Actually, like all good marketing slogans, this one has a bit of truth to it but it’s mostly hyperbole. In fact, early colonial governments enacted gun-control laws to make sure that the guns which the colonists needed for hunting didn’t wind up in the ‘wrong hands,’ i.e., the Injuns. And later on, when Roy Rogers and Gene Autry opened up the West, most frontier towns also enacted strong gun-control laws to keep things under control.
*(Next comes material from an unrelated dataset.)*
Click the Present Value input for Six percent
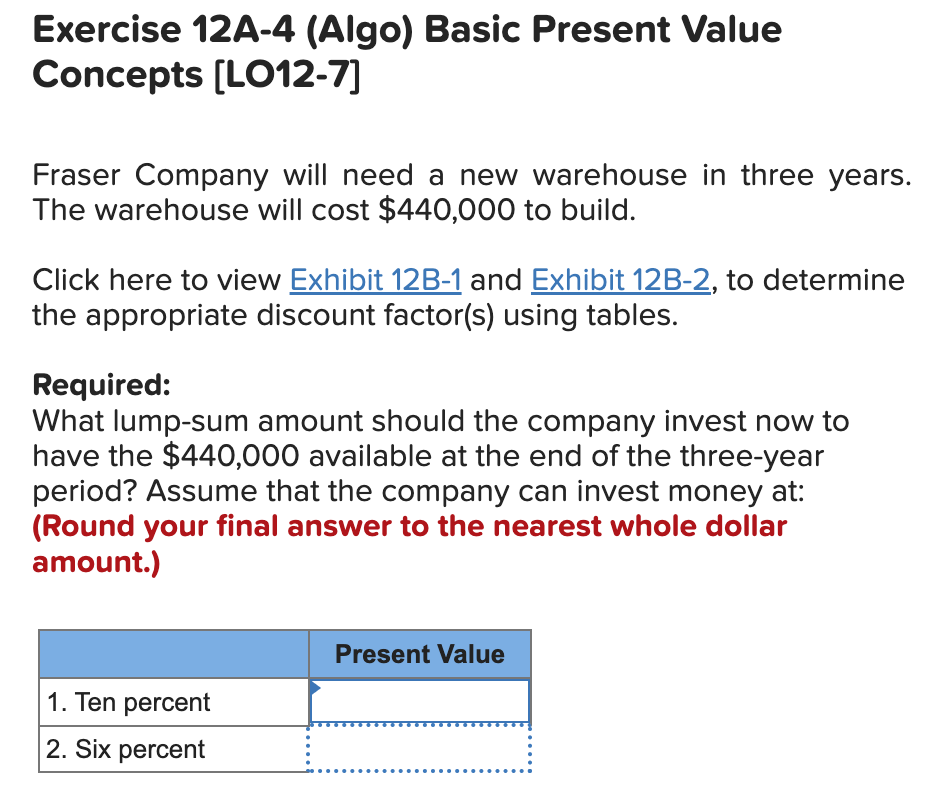The width and height of the screenshot is (950, 812). tap(420, 749)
But until 1890, when the government announced that the ‘frontier’ was dead and gone, it was presumed that if you lived outside of a city, you needed a gun in order to secure necessary food for the table. But the problem was that hunters had been so adept at bagging game that many of the animals whose meat had filled American stomachs were no longer to be found. The white-tail deer were disappearing throughout the East, the bison was just about extinct, the huge flocks of carrier pigeons that had darkened the skies had disappeared, altogether the balance between Man and Beast was definitely tilting towards Man.
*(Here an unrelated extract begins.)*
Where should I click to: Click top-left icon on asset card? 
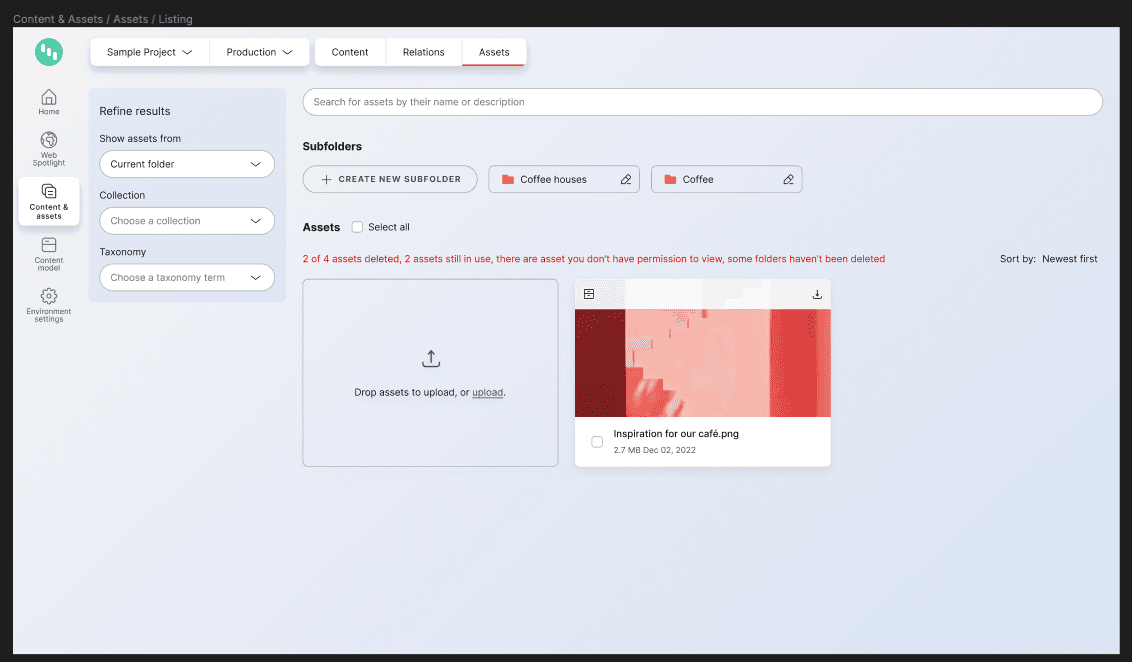pyautogui.click(x=589, y=294)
Enter Theodore Roosevelt who, by the age of eight and living in a Manhattan townhouse, was already captivated by the idea of studying every animal specie that he could find, and the way you studied an animal was to kill it, then stuff it and preserve it, then put it on view for others to do the same. This is the opening theme of an important new book by Darrin Lunde, who happens to be the manager of the Smithsonian’s Division of Mammals, which happens to be one of the largest collections of animal species, a collection that was started largely through the efforts of TR.
Roosevelt happened to grow up at a time when Americans became interested in natural history, largely because the Industrial Revolution was quickly transforming much of the natural landscape along with threatening the animals, fish and plants which comprised the natural environment. His father, Theodore Sr., founded the American Museum of Natural History in New York; Roosevelt himself became a close friend of America’s first naturalist, John Bird Grinnell; going out into the wild and hunting game in order to learn more about wild animals remained TR’s passion for his entire life.
The attempt to use the hunting experience to understand nature came to full flower for TR between 1883 and 1887 when he lived and hunted extensively on his cattle ranch, the Elkhorn, located in the North Dakota Badlands, now part of Theodore Roosevelt National Park. Lunde chronicles the growing awareness on the part of Roosevelt that many of the big game animals he hunted were quickly disappearing; this awareness led to the founding of Boone & Crockett, the push for hunting regulations and the development of our national parks.
Roosevelt’s passions were hunting and guns. But behind these two passions, and this is where Lunde’s book really stands out, was an awareness on the part of our 26th President that hunting needed to serve the interests of science, that guns were a means to advance our knowledge and appreciation of natural things.
The GVP community is uncomfortable with the notion of guns as self-defense ‘tools’ and rightly so. But maybe a more balanced message about gun ownership could be developed by reminding Gun Nation why Teddy Roosevelt loved his guns.